Worldwide Healthcare Trust annual results: the ii analyst view
27th May 2022 15:20
by Tracy Zhao from interactive investor
interactive investor comments on the investment trust's figures.
Worldwide Healthcare (LSE:WWH) trust’s NAV fell by 5.8% over the year to end March 2022 against its benchmark, the MSCI World Health Care Index, which gained 20.4%.
The trust’s share price dipped by 10.8% over the same period, widening the trading discount to 5.5% at the end of March 2022.
On a positive note, the trust’s dividend per share rose by 4.5p to 26.5p at the end of March 2022 - up from 22p in the previous financial year.

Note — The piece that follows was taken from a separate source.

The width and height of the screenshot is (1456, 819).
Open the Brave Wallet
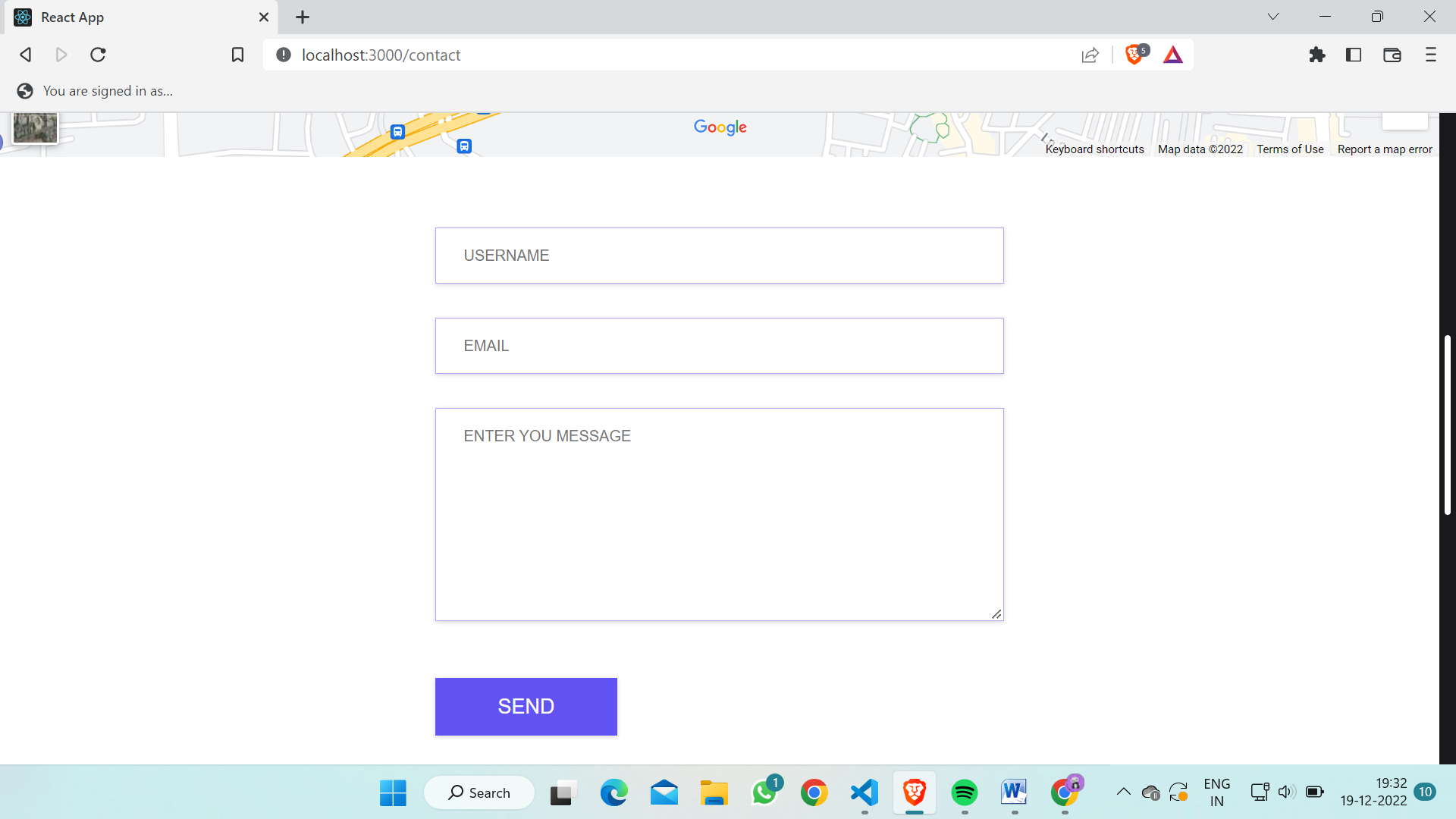pos(1392,55)
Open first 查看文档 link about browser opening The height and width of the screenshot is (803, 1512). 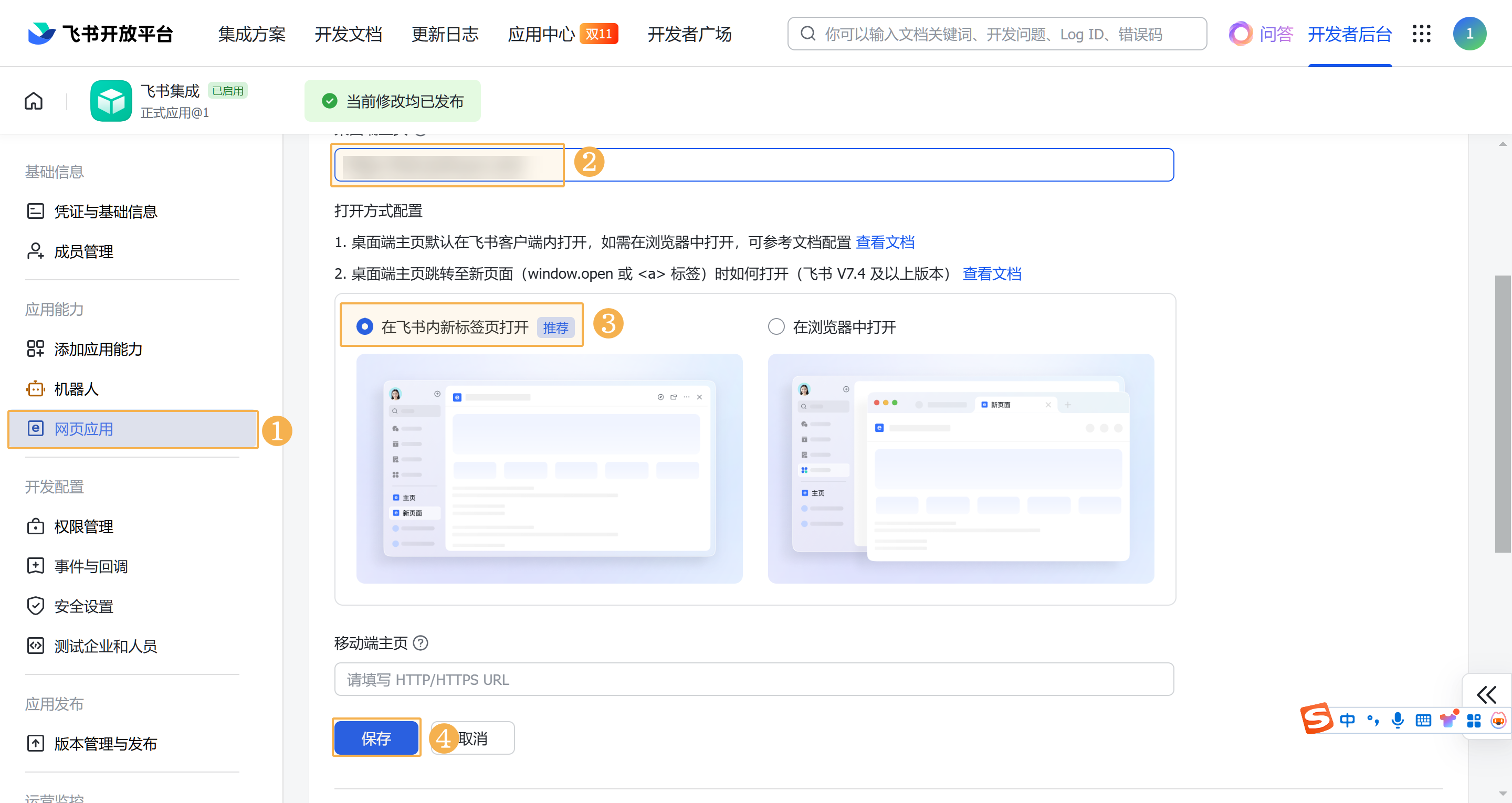[885, 242]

In his comments on the trust’s annual results, Sir Martin Smith, chair of Worldwide Healthcare Trust, said: “During the year, the company’s portfolio manager continued to pursue a strategy of being underweight in large pharmaceutical companies and overweight in both emerging markets and emerging biotechnology companies; an approach which had served the company well during the previous year but was the principal reason for the company’s relative underperformance during the year under review.
“[…]The long-term performance of the company, however, continues to be strong, and it should be noted that from the company’s inception in 1995 to 31 March 2022, the total return of the company’s net asset value per share has been +3,866.7%, equivalent to a compound annual return of +14.7%.”

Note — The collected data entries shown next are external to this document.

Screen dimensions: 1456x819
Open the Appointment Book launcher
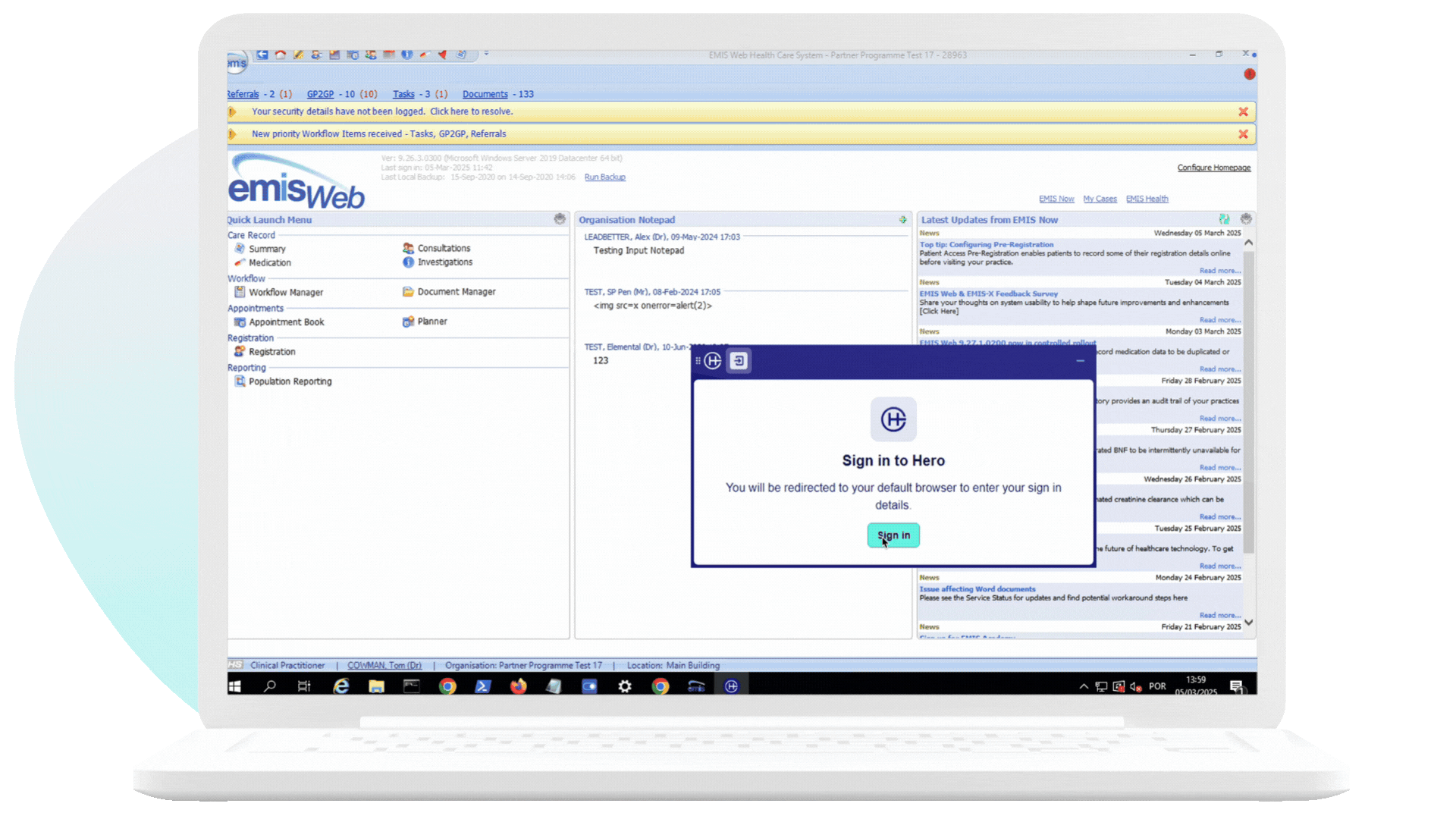coord(286,322)
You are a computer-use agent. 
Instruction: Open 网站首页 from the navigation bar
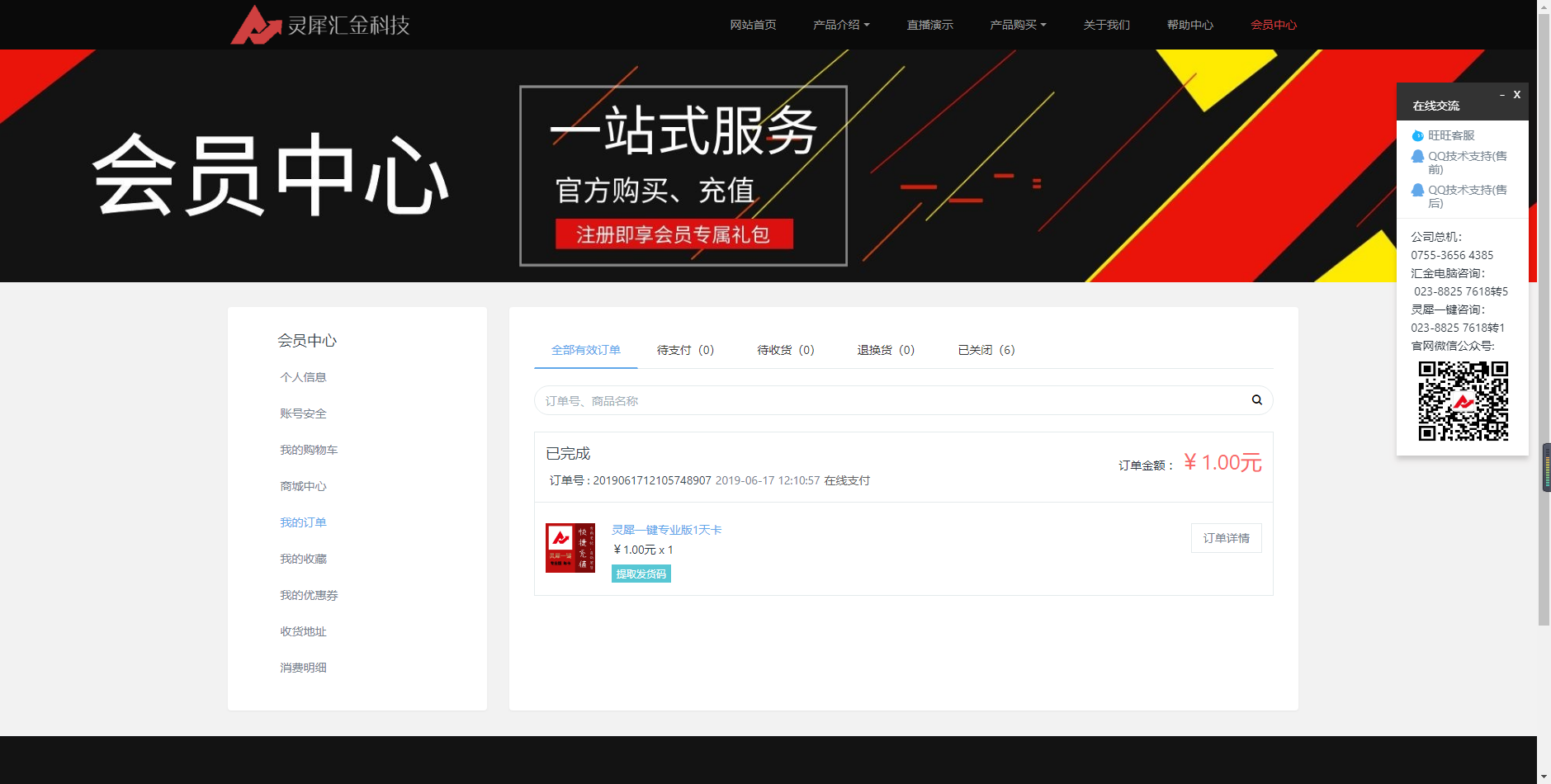point(752,25)
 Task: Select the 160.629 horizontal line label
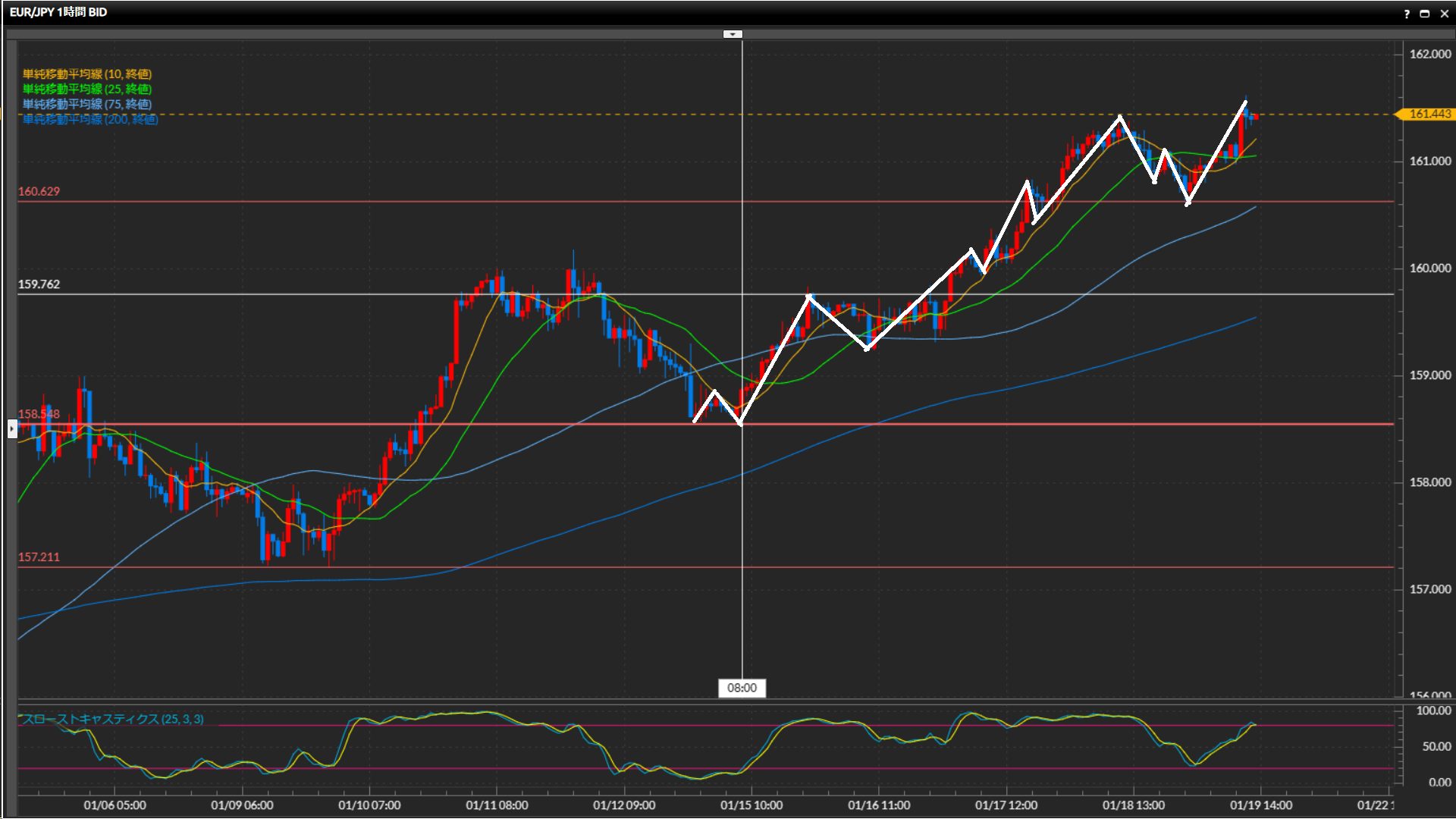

interactive investor’s view
Tracy Zhao, Senior Fund Analyst, interactive investor, says: “The negative NAV return over the year, when set against the strong performance of the benchmark, is enough to make anyone wince. But there’s no question that patient long-term investors have been rewarded in this trust, and concentrated, high-conviction, specialist strategies are never going to be for the faint-hearted. What we do see in today’s results is a strong level of transparency, which may well sweeten the pill.
“Launched in April 1995, this is the largest investment trust in the AIC Biotechnology & Healthcare sector by a country mile, with total assets of £2.2 billion. The trust is one of the top 20 private investor holdings on ii’s platform and makes good use of some of the benefits of being an investment trust: it can invest up to 10% of the portfolio in unquoted investments.

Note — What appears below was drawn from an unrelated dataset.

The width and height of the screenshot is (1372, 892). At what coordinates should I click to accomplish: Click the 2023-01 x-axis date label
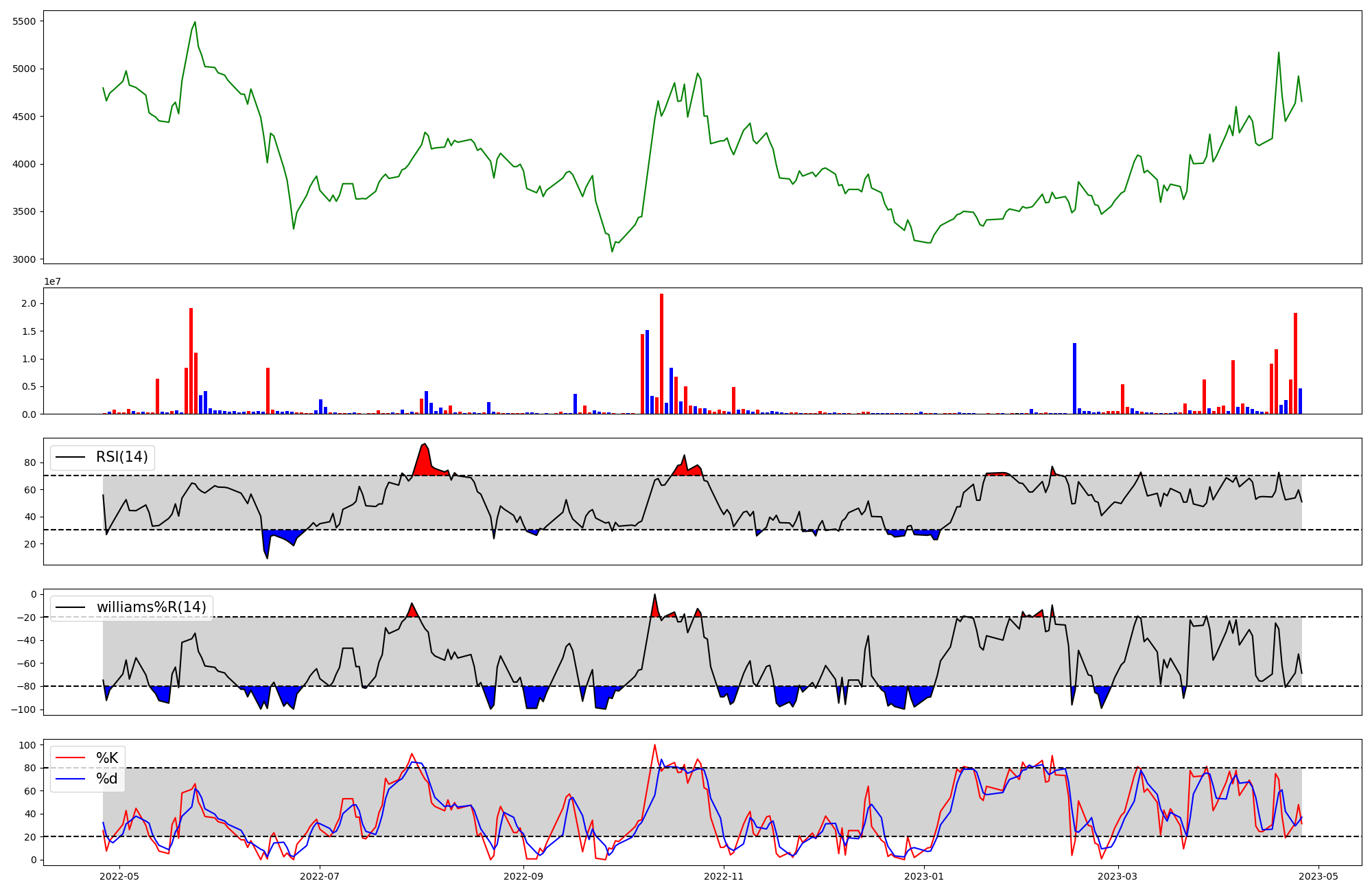tap(924, 876)
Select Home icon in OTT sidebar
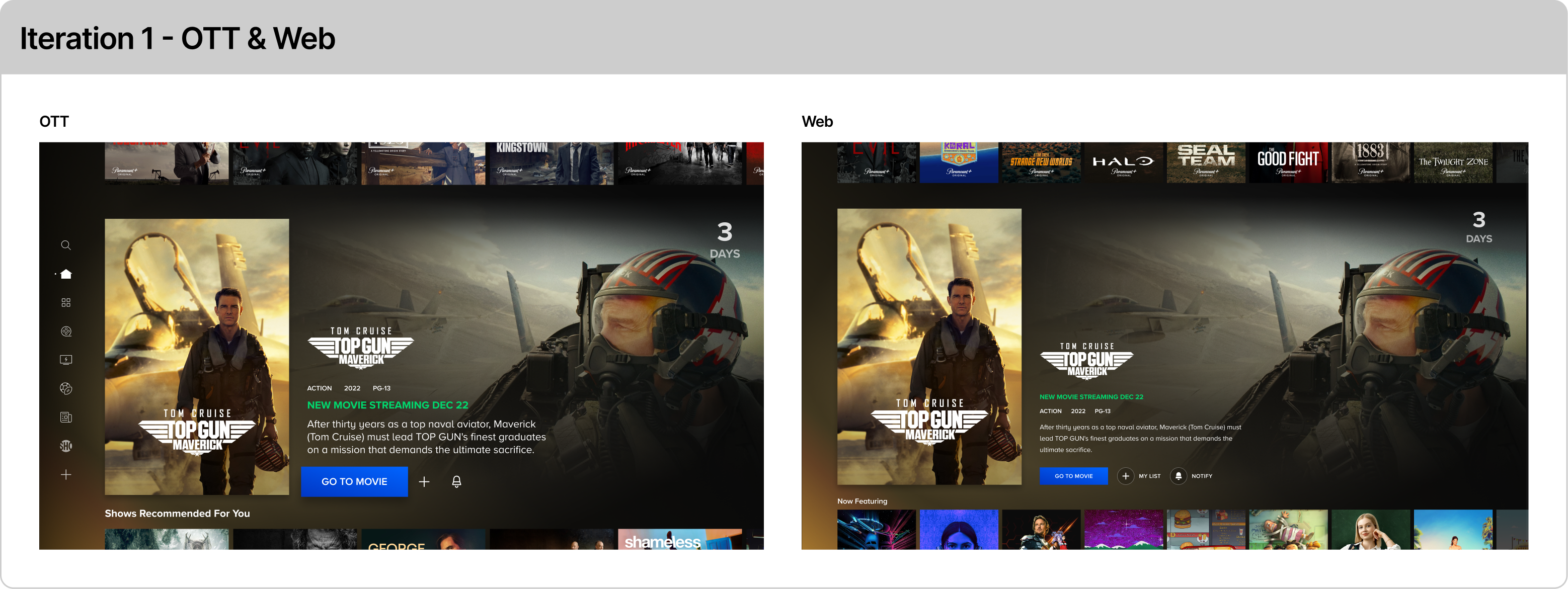The image size is (1568, 589). click(x=66, y=274)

“Managing a portfolio of biotech and pharmaceuticals stock requires expertise not only in investment but also in medicine, chemical and biotech and more. The trust has been in the safe hands of the capable team of OrbiMed, which was appointed to manage the company’s portfolio of investments since its inception. OrbiMed has more than 20 degree holders with MD and/or PhD credentials, healthcare industry veterans, and finance professionals with over 20 years' experience.
“The trust consists of around 80 holdings, which is highly concentrated in relation to its total asset. Performance volatility could be well expected, especially in the falling market, regardless of the perception of the defensiveness of the healthcare secto,r which currently weighs about 25% of the trust.
“Over a third of the trust is currently invested in pharmaceuticals. Markets have seen biopharmaceutical M&A ticking up since April, which may draw significant investor interest.
“Despite the disappointing short-term setbacks, the trust has suffered since the second half of 2021, but the long-term performance of the trust is stellar. That said, the current macro environment and style rotation, could see the trust continue to have bumpy rides in the near to short term. Since the year ended March 2022, the trust has adopted share buyback to narrow the trading discount.”